--- START ---

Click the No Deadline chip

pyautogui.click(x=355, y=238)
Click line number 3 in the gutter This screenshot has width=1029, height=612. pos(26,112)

--- END ---
--- START ---

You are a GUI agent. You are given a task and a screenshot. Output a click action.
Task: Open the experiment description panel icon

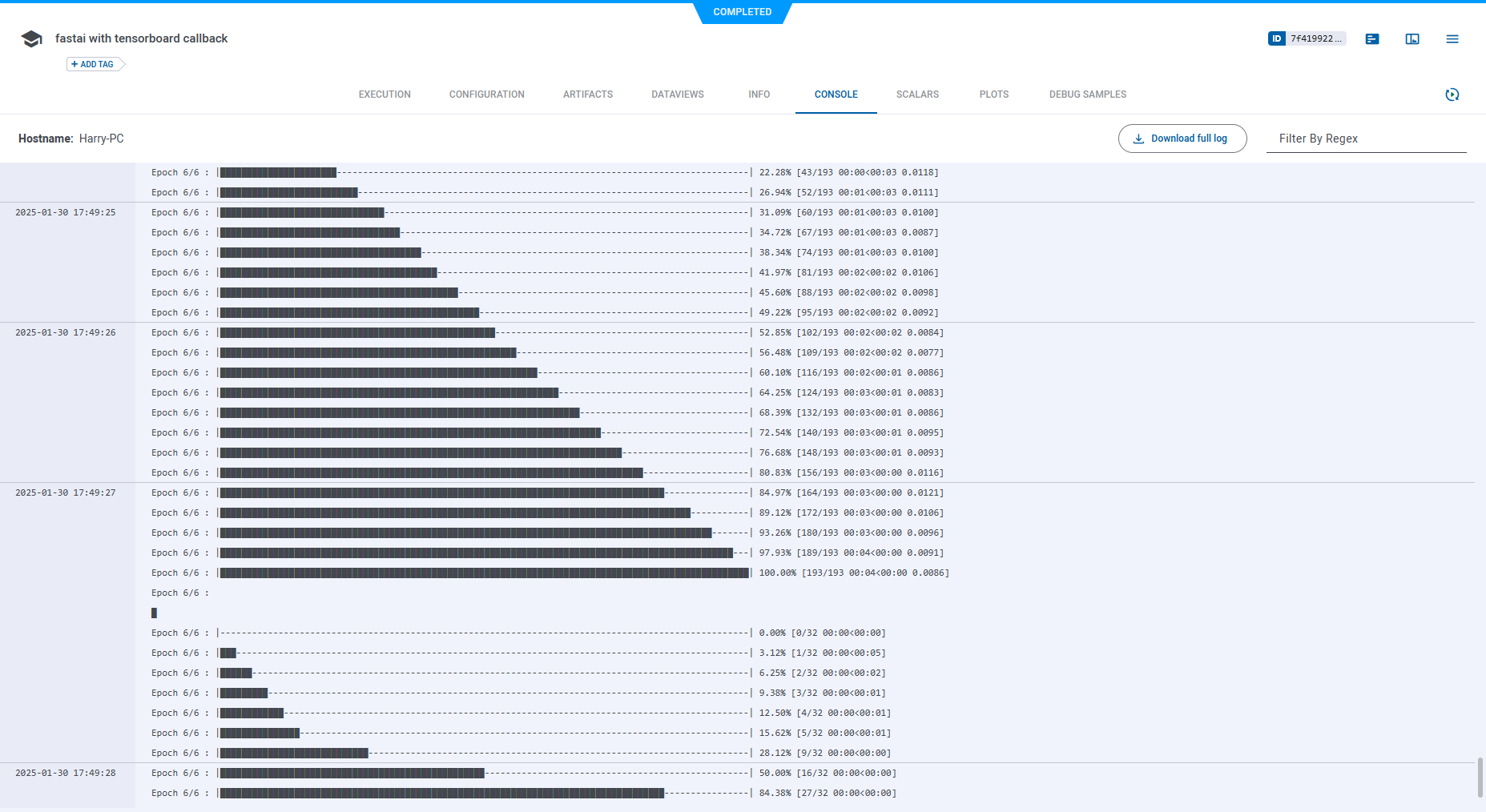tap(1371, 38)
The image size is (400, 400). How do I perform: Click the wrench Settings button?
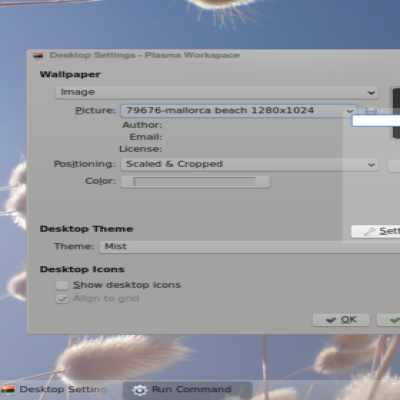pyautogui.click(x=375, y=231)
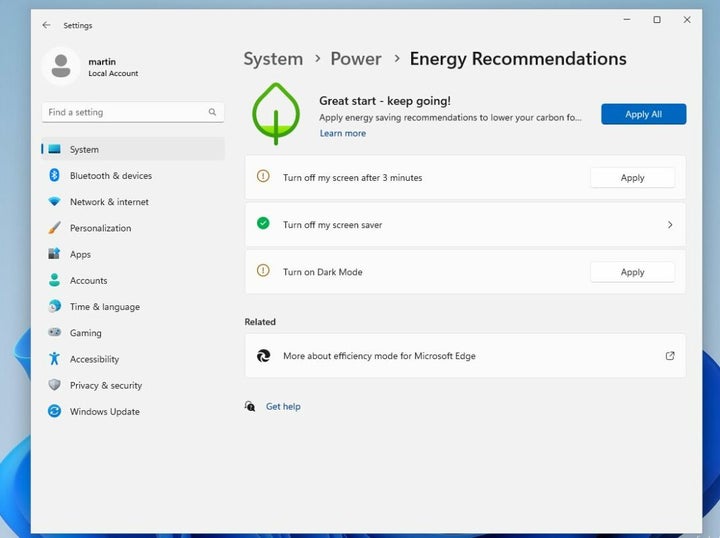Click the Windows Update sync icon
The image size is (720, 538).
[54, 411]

--- END ---
--- START ---

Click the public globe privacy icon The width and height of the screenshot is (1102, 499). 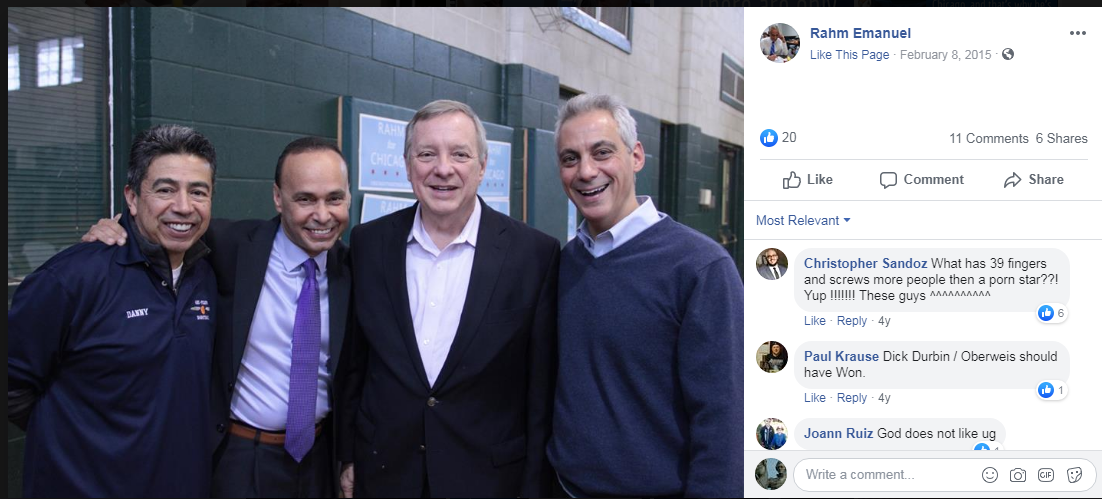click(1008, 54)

--- END ---

* _DIRECTIONS_
As the answer, set down only the lines from the data above between the one holding "Click the No Deadline chip" and the one holding "Click line number", inclusive, exactly as they read.

* _RESULT OF THE EXERCISE_
Click the No Deadline chip

pyautogui.click(x=355, y=238)
Click line number 3 in the gutter This screenshot has width=1029, height=612. pos(26,112)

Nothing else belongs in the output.